TASK DESCRIPTION = Omit the pictures and retype only the lines from the one containing "Open the Financials menu" through the end of the listing, both ends included.

DATA TO EXAMINE =
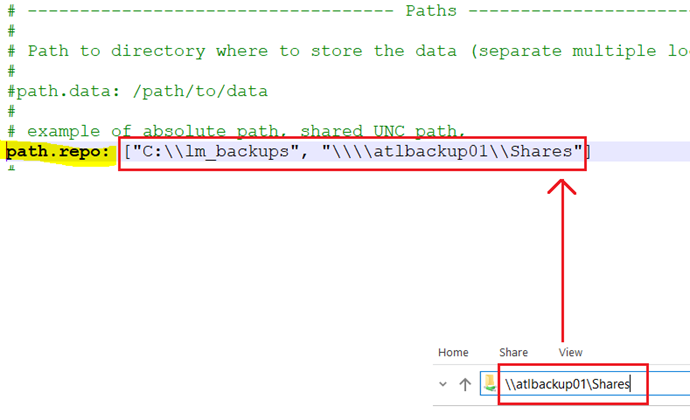Click the opening bracket of the path.repo array
The width and height of the screenshot is (690, 420).
(x=128, y=151)
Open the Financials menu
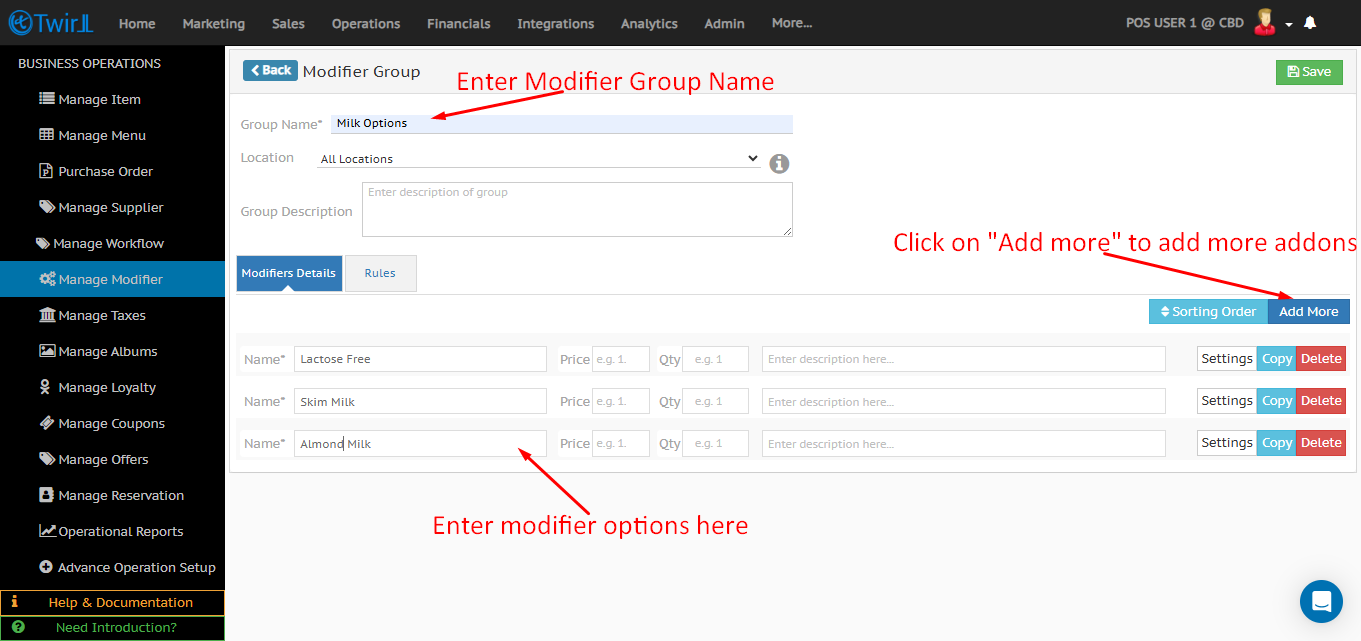The height and width of the screenshot is (641, 1361). click(458, 23)
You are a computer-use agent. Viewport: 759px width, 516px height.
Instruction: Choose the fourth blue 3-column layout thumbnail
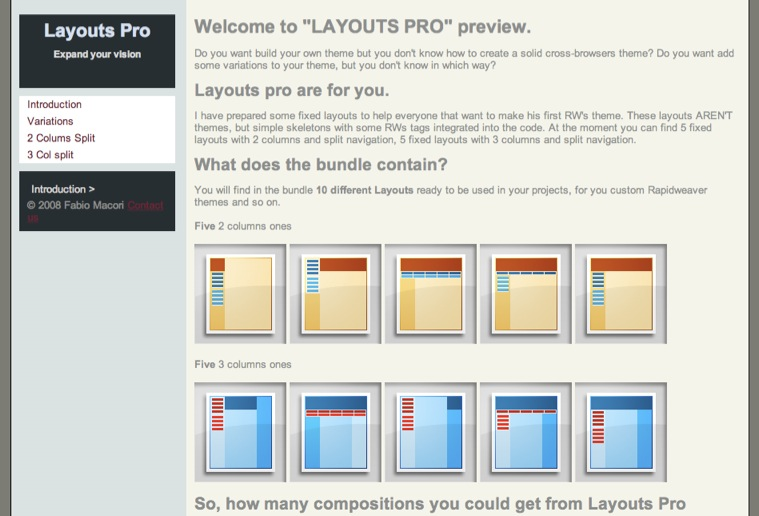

EXERCISE RESPONSE =
Open the Financials menu
The height and width of the screenshot is (641, 1361). click(458, 23)
You are a computer-use agent. Viewport: 759px width, 516px height.
Instruction: Choose the fourth blue 3-column layout thumbnail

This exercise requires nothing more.